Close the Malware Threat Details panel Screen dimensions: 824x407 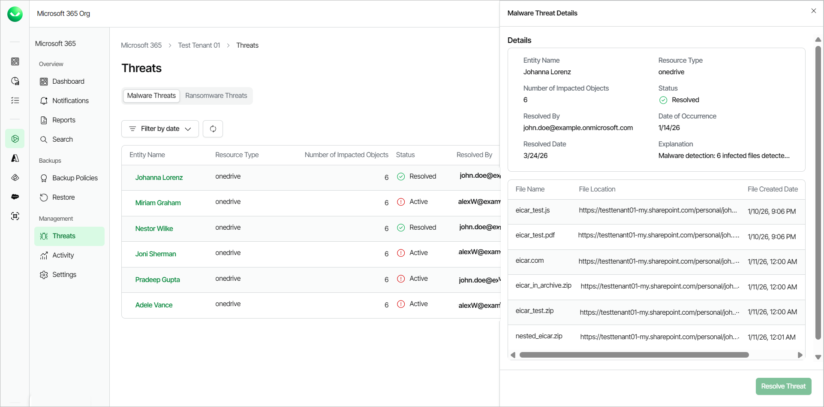pos(813,11)

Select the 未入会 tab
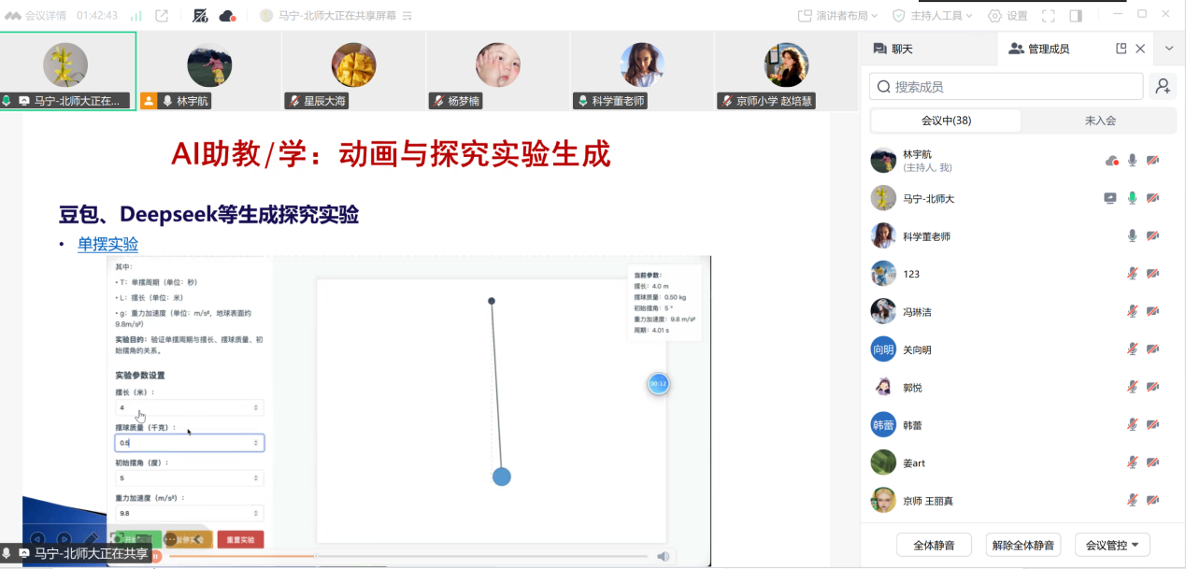point(1100,120)
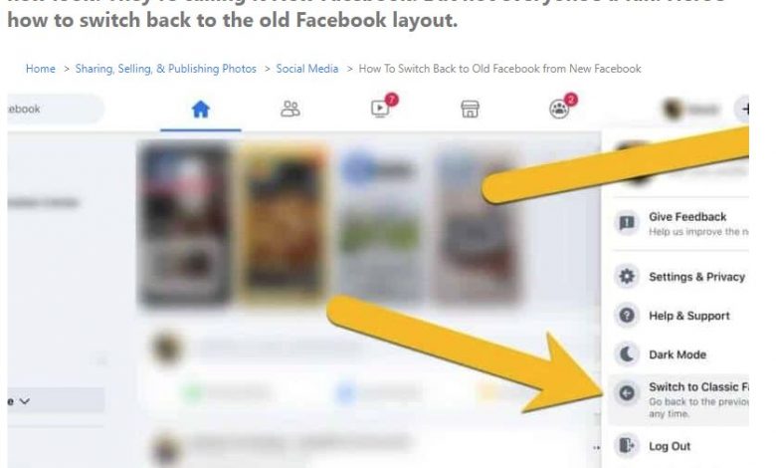The height and width of the screenshot is (468, 776).
Task: Click the Give Feedback flag icon
Action: pos(627,223)
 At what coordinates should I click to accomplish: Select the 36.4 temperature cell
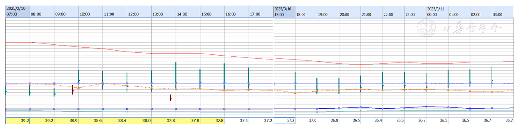(x=372, y=121)
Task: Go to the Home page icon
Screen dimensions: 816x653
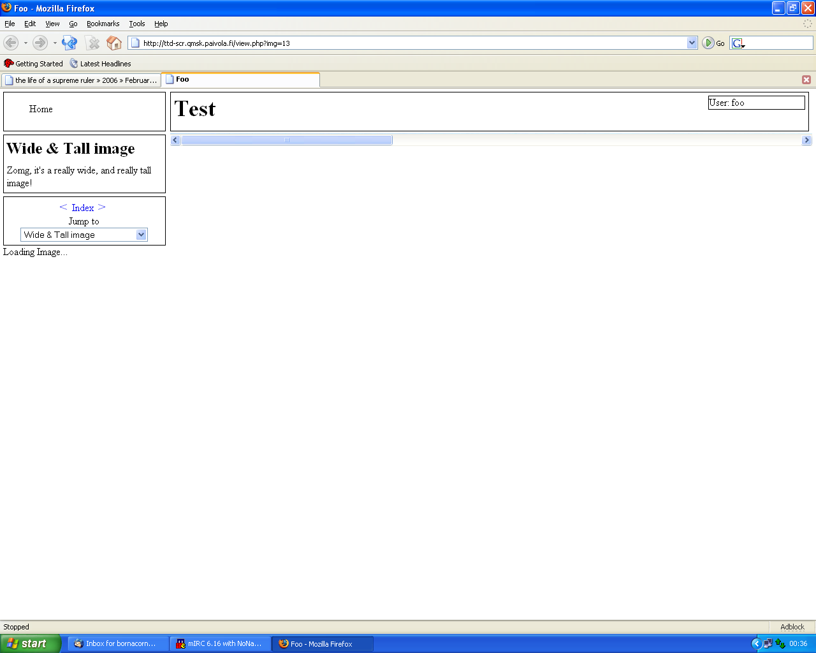Action: coord(114,43)
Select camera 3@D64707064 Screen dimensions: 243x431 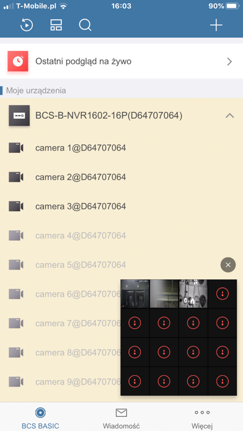pos(81,206)
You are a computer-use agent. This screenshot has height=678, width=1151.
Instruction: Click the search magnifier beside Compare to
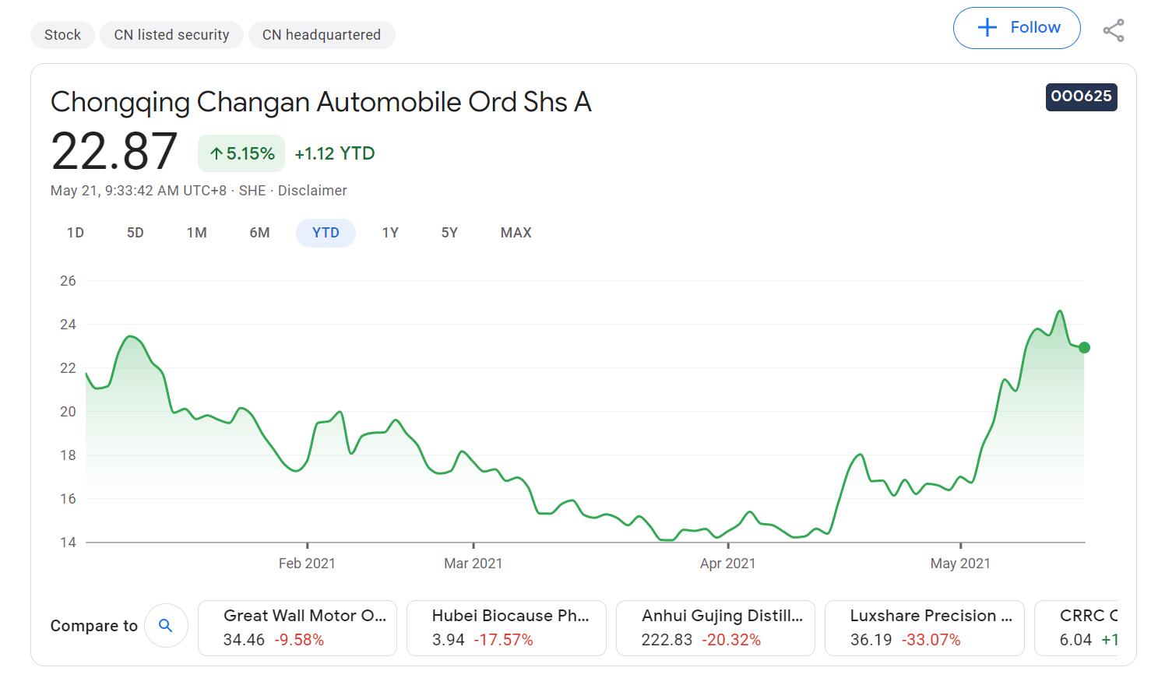pos(166,625)
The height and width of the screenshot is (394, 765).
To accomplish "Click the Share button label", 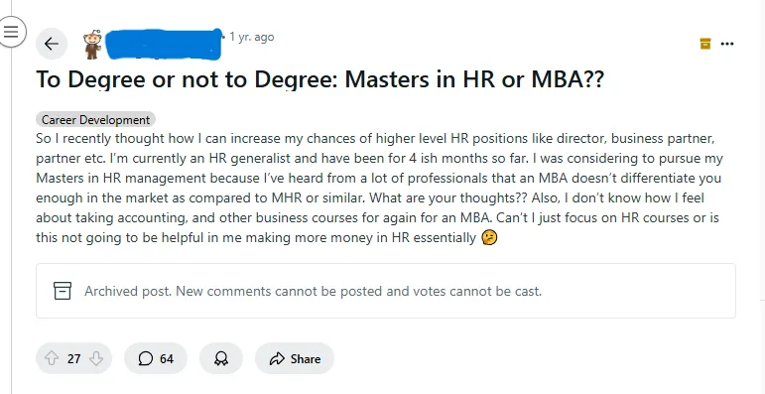I will pyautogui.click(x=306, y=359).
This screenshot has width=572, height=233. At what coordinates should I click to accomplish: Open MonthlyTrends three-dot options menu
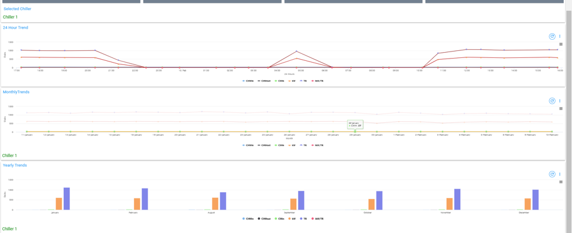pos(560,101)
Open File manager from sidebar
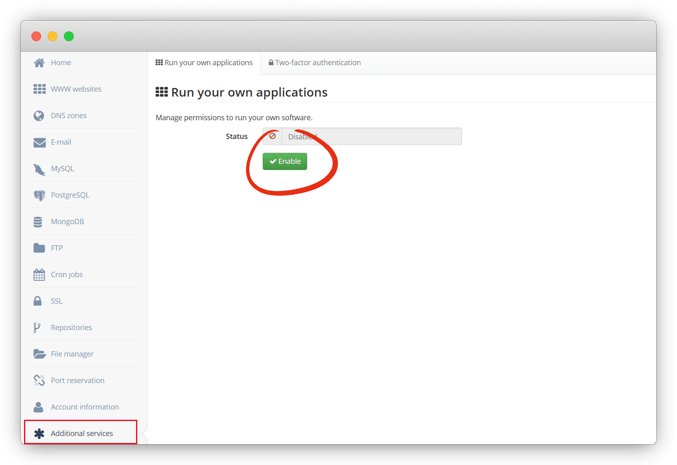The width and height of the screenshot is (677, 465). [72, 354]
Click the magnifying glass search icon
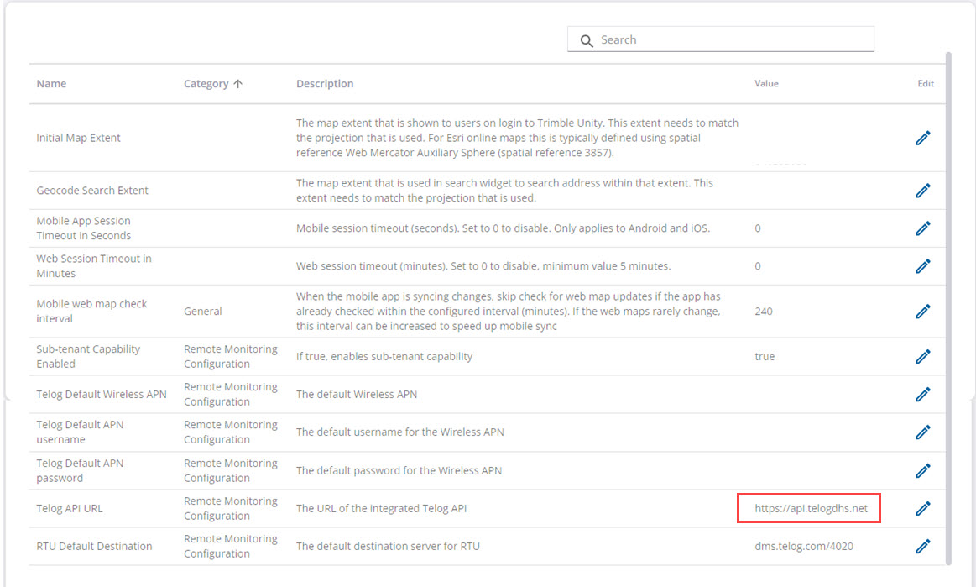976x587 pixels. (x=587, y=40)
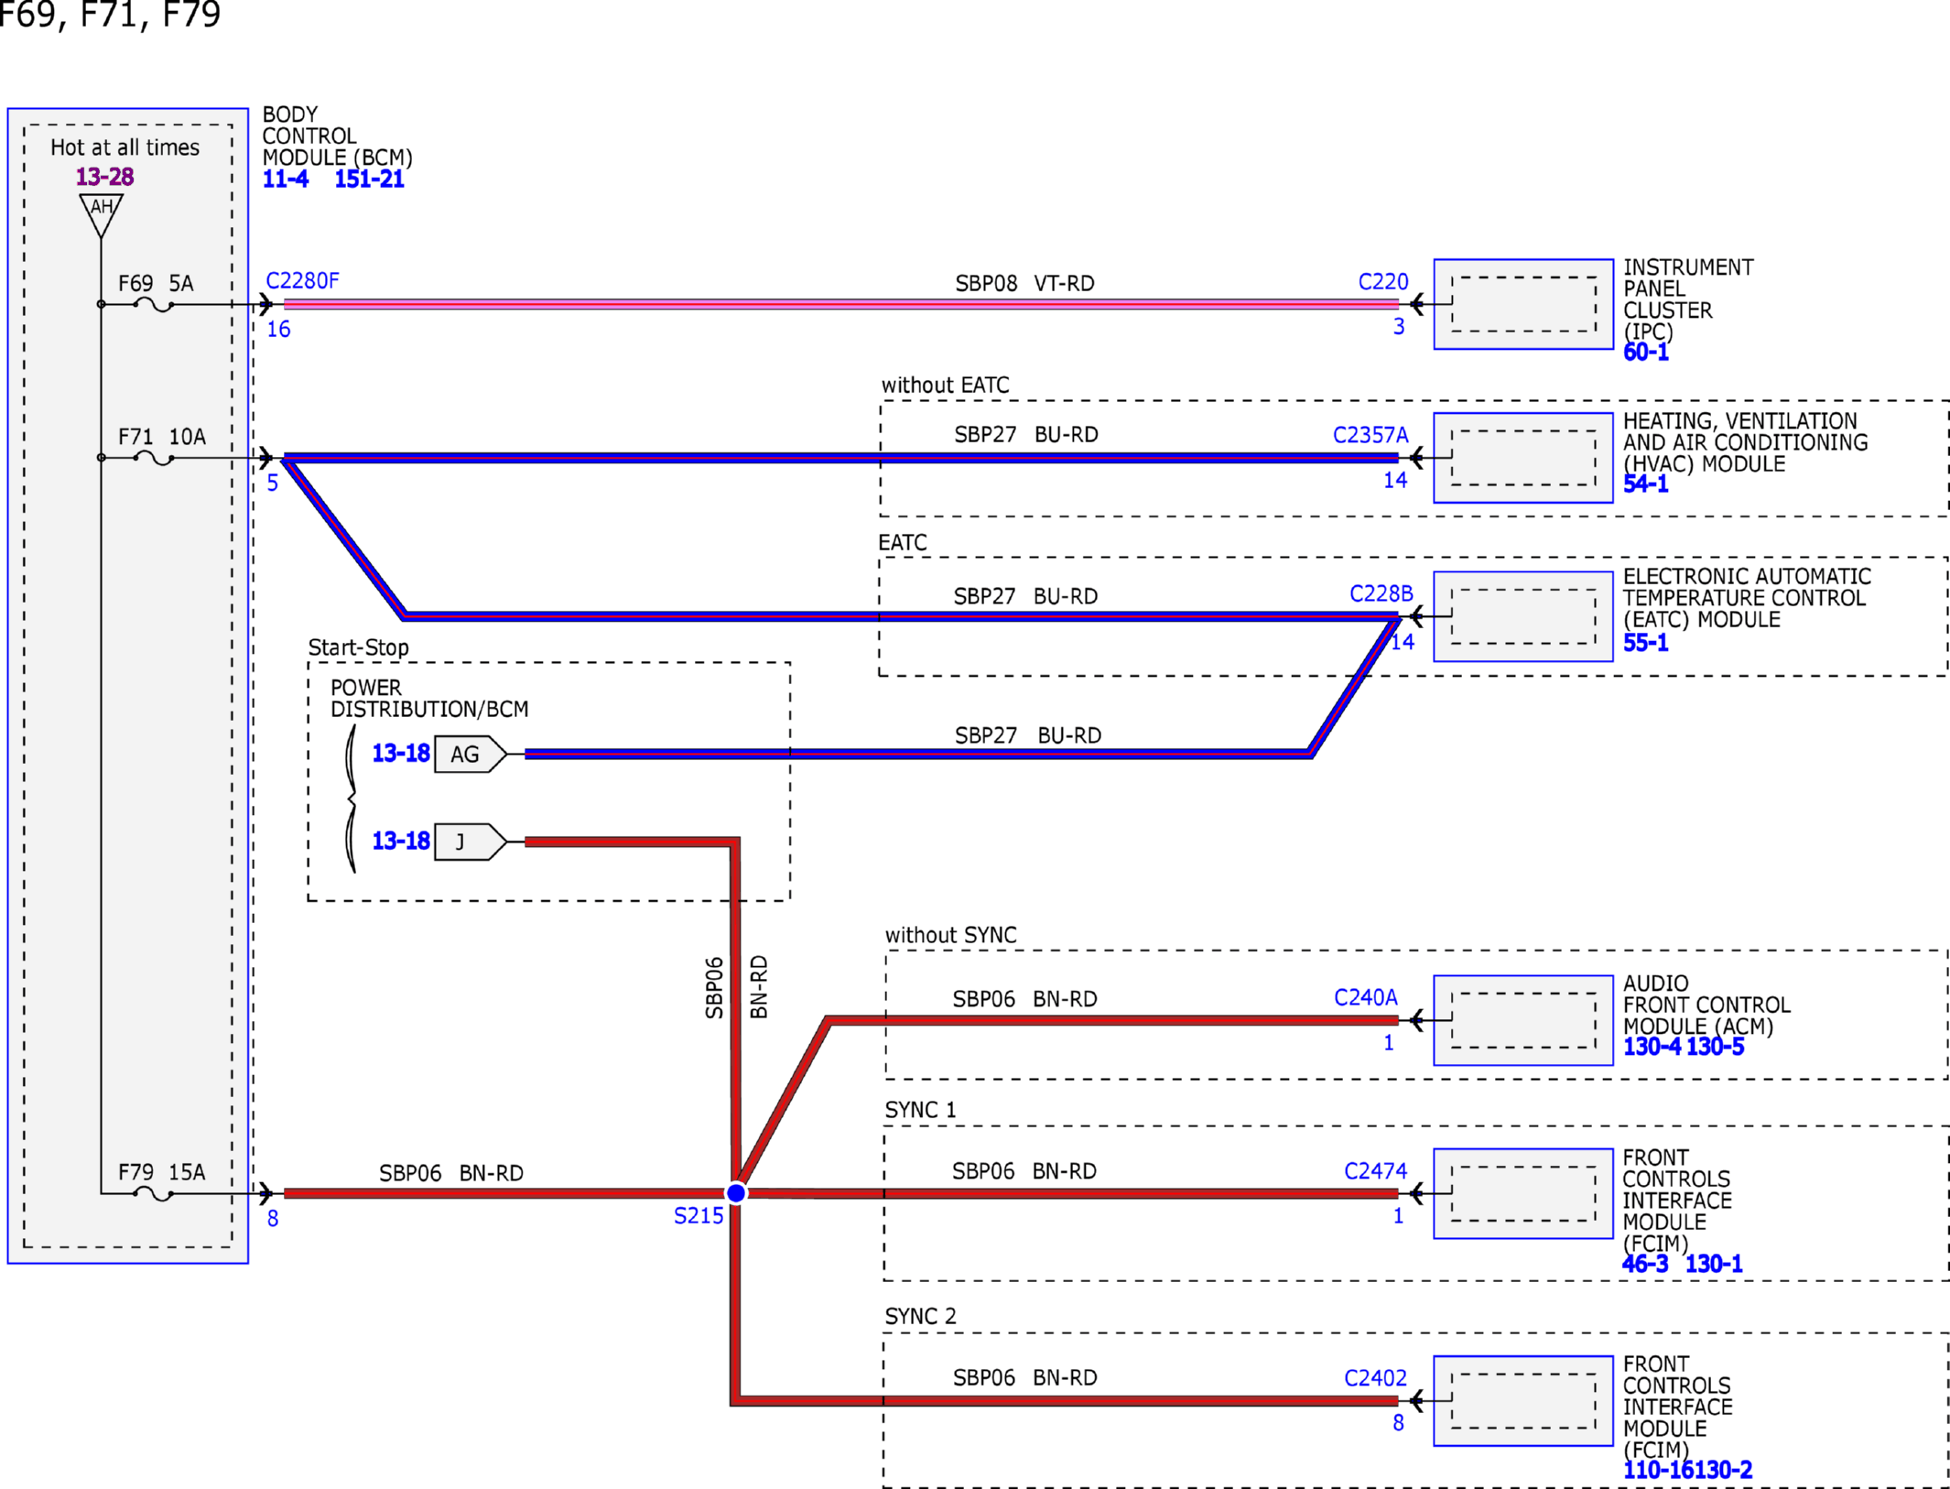Select the F79 15A fuse symbol

(153, 1194)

Problem statement » An answer containing only the lines from the one holding "Open File manager from sidebar" through the close of the entries above, reproduced exactly and stripped of pictures, is expected.

Your response »
Open File manager from sidebar
The width and height of the screenshot is (677, 465). [72, 354]
Click the magnifying glass search icon
976x587 pixels. (x=587, y=40)
Select the F79 15A fuse symbol

(153, 1194)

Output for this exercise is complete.